Nous voyons plusieurs évolutions. Les open spaces se sont généralisés, mais ils sont accompagnés de plus en plus de salles dédiées à la concentration ou de one-one pour échanger sur un projet. Ensuite, il y a généralisation des espaces collaboratifs. Les cuisines, en particulier, sont devenues des lieux hybrides qui vivent toute la journée, servant de lieu de réunion, de travail informel, ou simplement de pause. Elles sont de plus en plus grandes et centrales dans les entreprises.
Cette centralisation vers l’intérieur des grandes villes, se poursuivra-t-elle dans les années à venir ?
Il est fort probable que cette tendance se poursuive. Les entreprises continuent de rechercher des localisations centrales, ultra accessibles. Toutefois, il faut prendre en compte la pénurie de mètres carrés dans les centres-villes, comme à Nantes par exemple. Lorsque les entreprises ne trouvent pas de bureaux disponibles en centre-ville, elles doivent parfois se tourner vers la périphérie, bien que cela ne soit pas toujours l’option idéale. Il faut trouver le meilleur compromis. Le loyer peut également être un frein, toutes les entreprises ne peuvent pas se payer des bureaux en centre-ville, souvent deux fois plus onéreux qu’en périphérie.
Techniquement, transformer un bureau en logement n’est pas simple et peut être coûteux.
Sur les bureaux vacants, la transformation en logement est de plus en plus évoquée, qu’en pensez-vous ?

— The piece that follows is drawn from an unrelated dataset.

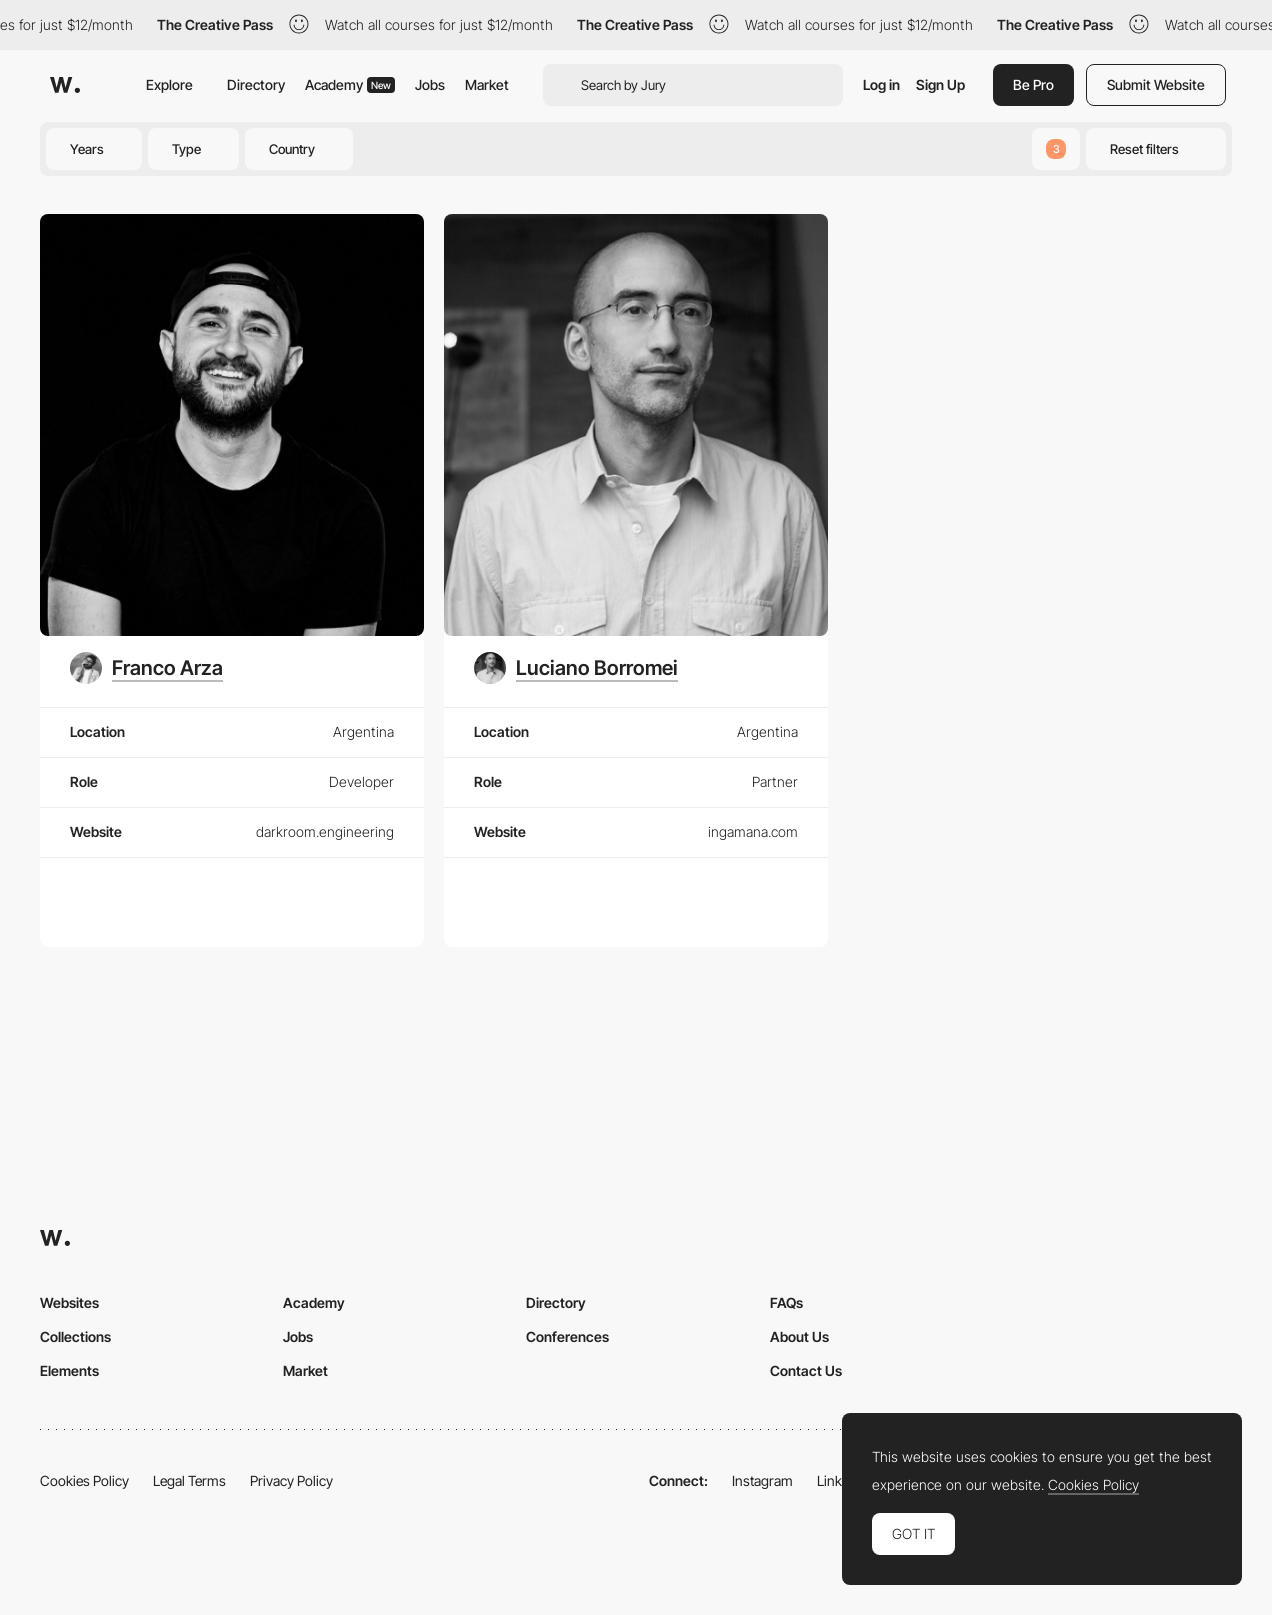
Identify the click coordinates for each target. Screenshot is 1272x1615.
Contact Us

C’est un véritable sujet, d’autant qu’un projet de loi a été voté pour faciliter cette transformation. Aussi, beaucoup de mètres carrés sont disponibles aujourd’hui. Cependant, bien que cela ait du sens, la mise en œuvre reste complexe. Techniquement, transformer un bureau en logement n’est pas simple et peut être coûteux. Parfois, il est même plus rentable de démolir et de reconstruire. Il y a également des enjeux environnementaux à considérer. Cette transformation n’est donc pas encore largement répandue, et bien que des efforts soient faits pour faciliter ce processus, cela prendra du temps. Il ne s’agit pas seulement de convertir des bureaux en logements, mais aussi en résidences étudiantes ou autres, ce qui nécessite une adaptation des infrastructures environnantes.

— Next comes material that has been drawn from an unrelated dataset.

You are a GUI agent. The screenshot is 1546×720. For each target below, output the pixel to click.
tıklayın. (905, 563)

Les Jeux de Paris 2024 ont-ils eu un impact sur les bureaux et la recherche des entreprises ?
Non, les Jeux ont surtout impacté les entreprises directement concernées, qui ont trouvé des solutions temporaires, comme des centres de coworking. En revanche, l’activité de l’immobilier de bureaux a été affectée, notamment en raison des difficultés d’accès au centre de Paris et de l’incertitude autour des projets pendant cette période. Certains projets ont été mis en stand-by, mais depuis septembre, nous observons une reprise des demandes. Les projets ont été décalés, mais ils n’ont pas été abandonnés, ce qui est tout à fait encourageant.